- TASK: Find the line that contains "Instruction: Cancel Priya"; please output it and each line after it, exactly as shown, up to the end of the entries below, skipping pictures.
BEGIN MATERIAL FOR THE TASK
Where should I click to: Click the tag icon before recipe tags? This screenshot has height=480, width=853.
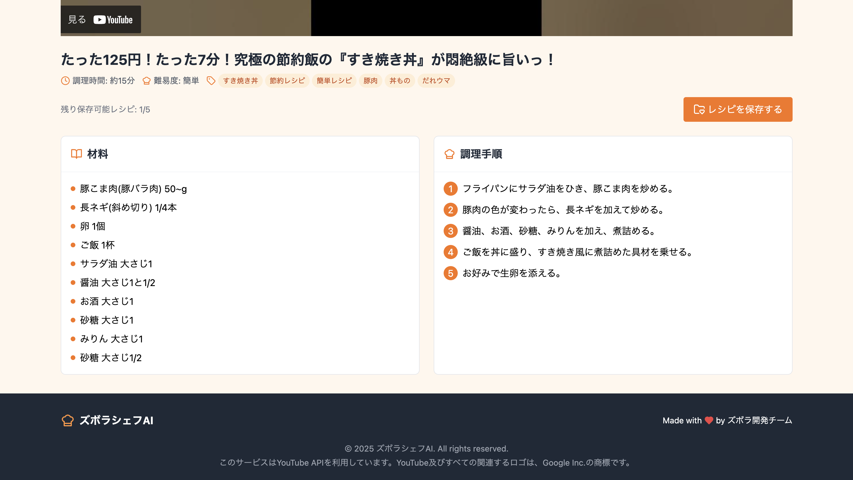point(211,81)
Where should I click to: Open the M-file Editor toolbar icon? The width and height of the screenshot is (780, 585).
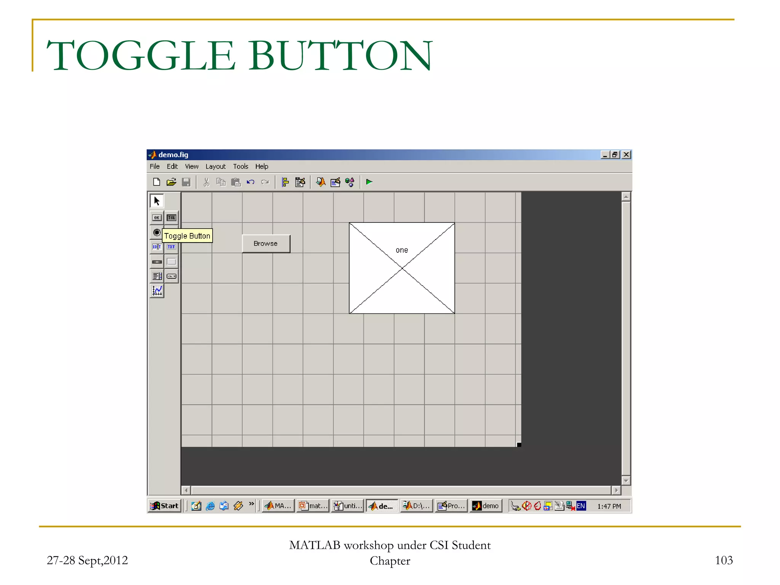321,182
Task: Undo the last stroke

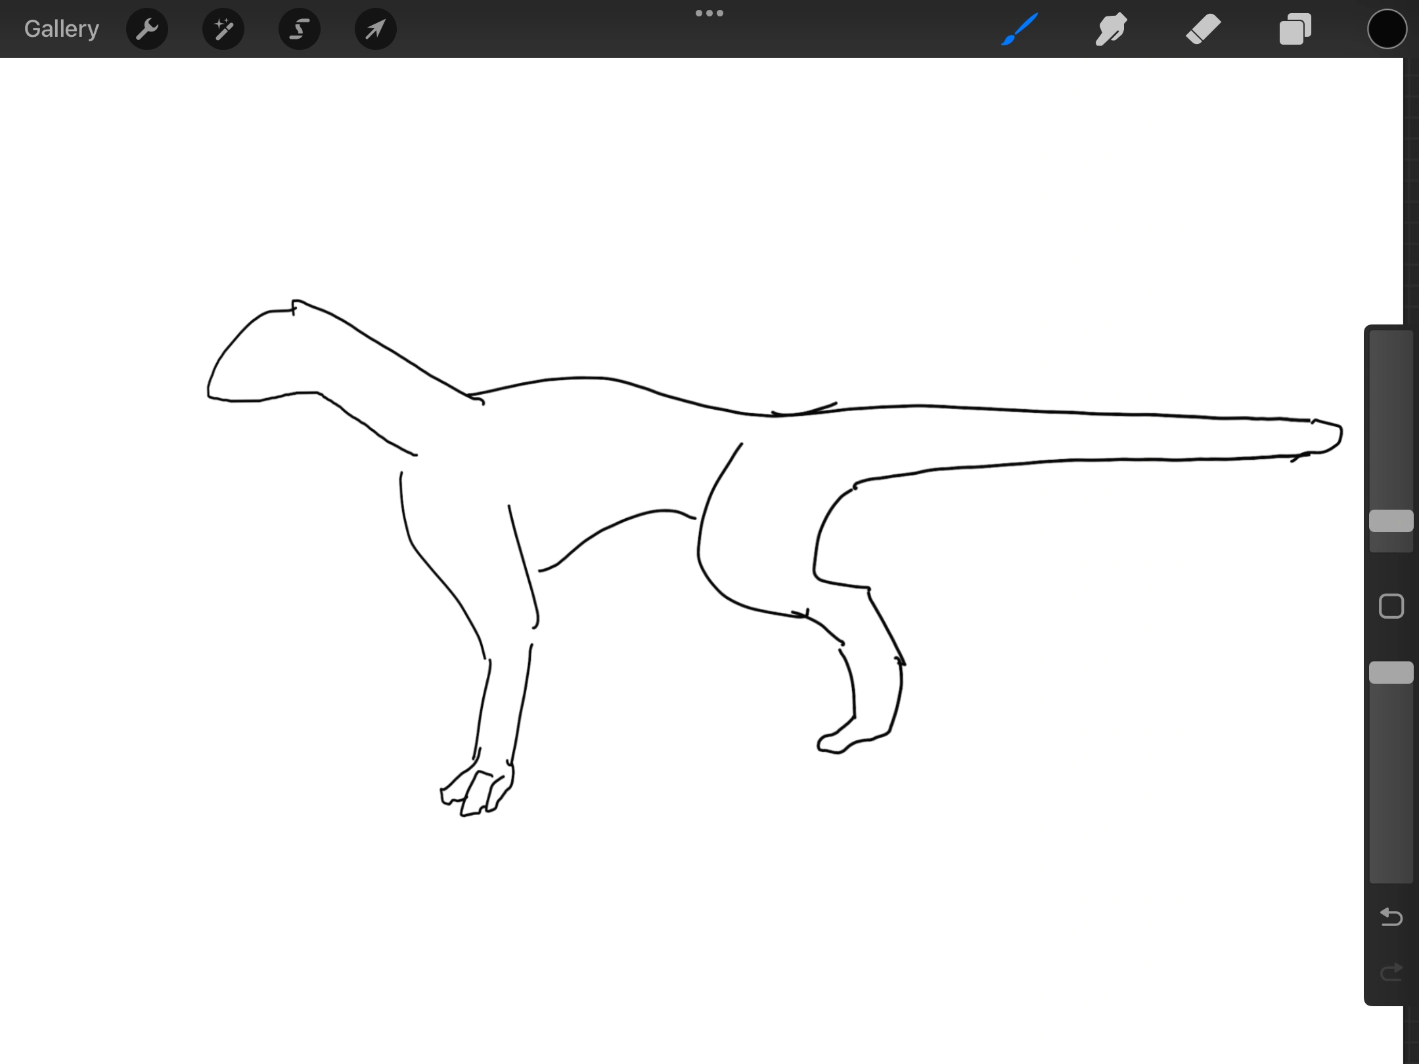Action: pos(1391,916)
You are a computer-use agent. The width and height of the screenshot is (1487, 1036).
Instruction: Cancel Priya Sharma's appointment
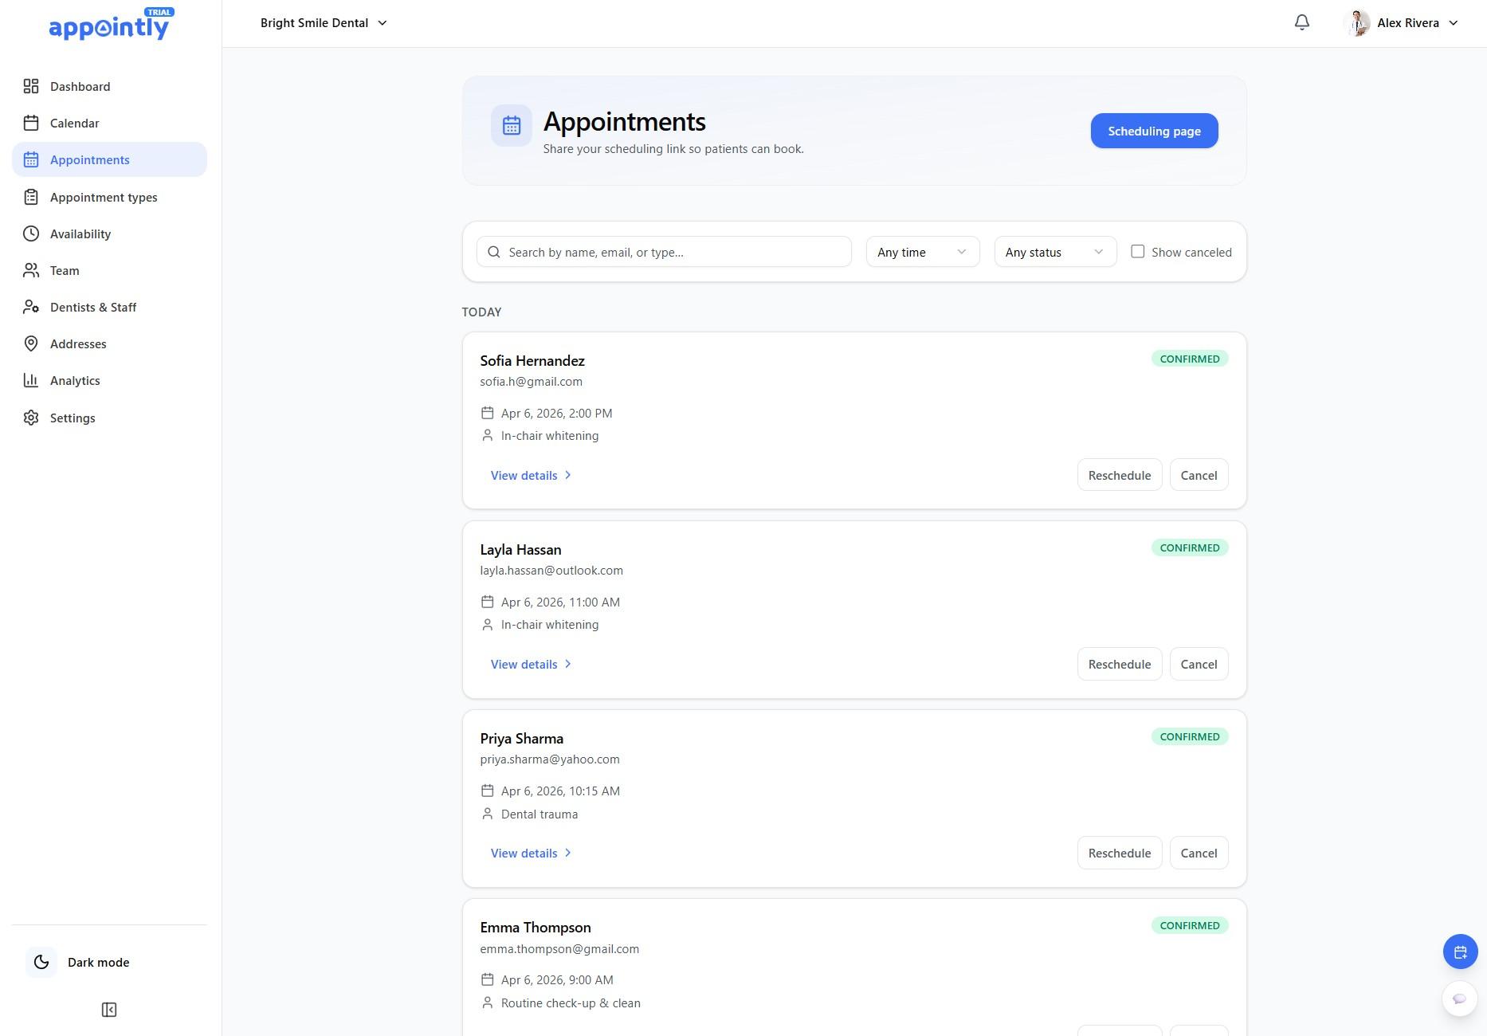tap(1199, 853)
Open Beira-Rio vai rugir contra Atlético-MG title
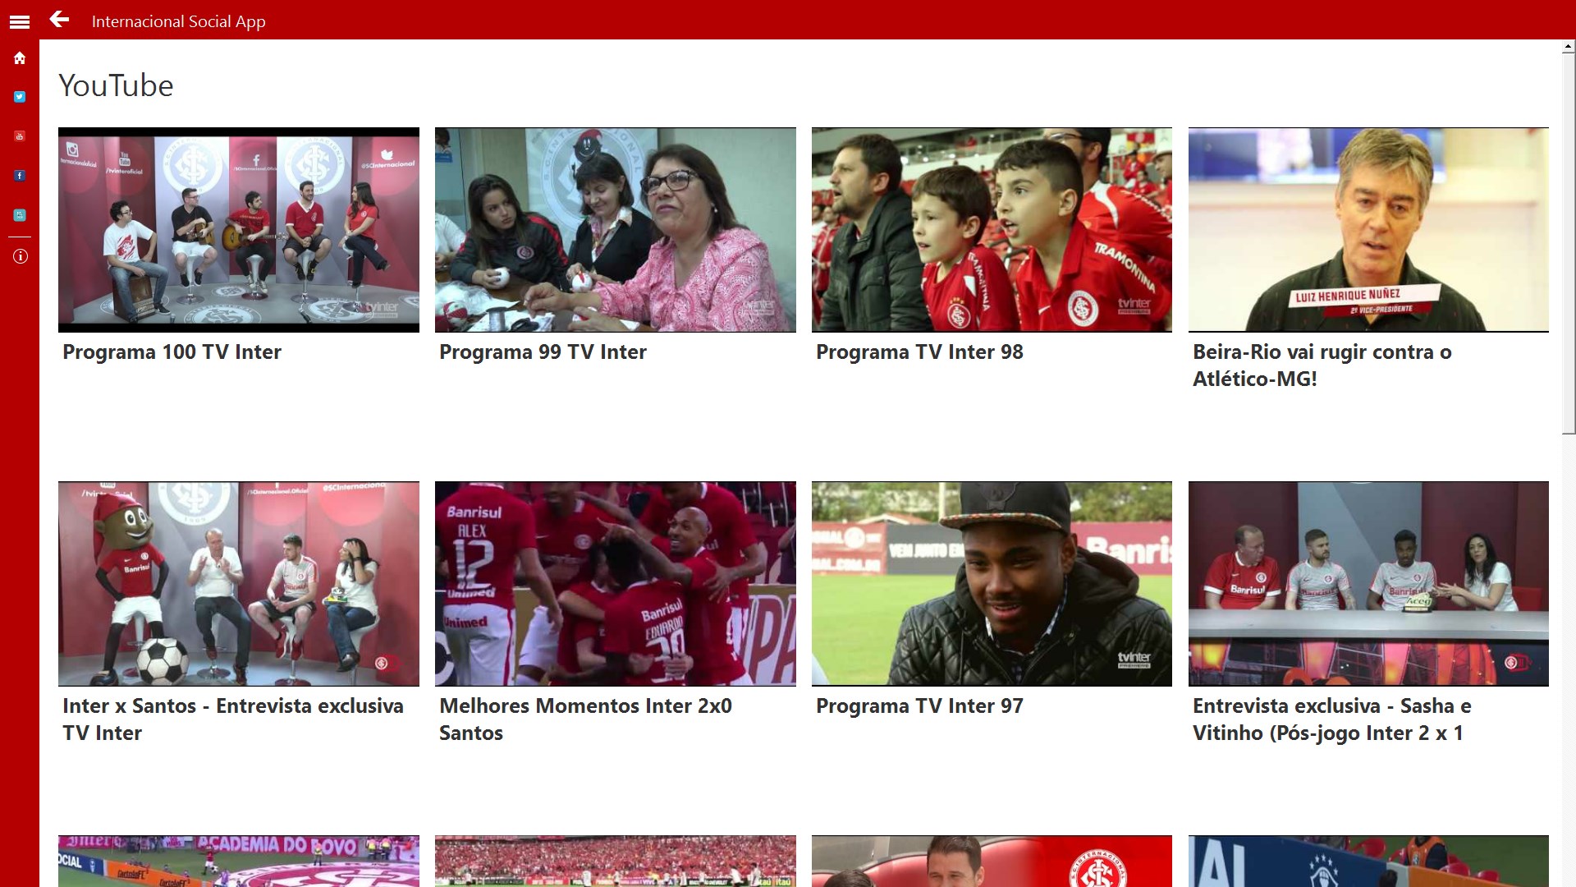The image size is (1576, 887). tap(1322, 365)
END MATERIAL FOR THE TASK
- TASK OUTPUT:
Instruction: Cancel Priya Sharma's appointment
tap(1199, 853)
Open Beira-Rio vai rugir contra Atlético-MG title
The image size is (1576, 887). tap(1322, 365)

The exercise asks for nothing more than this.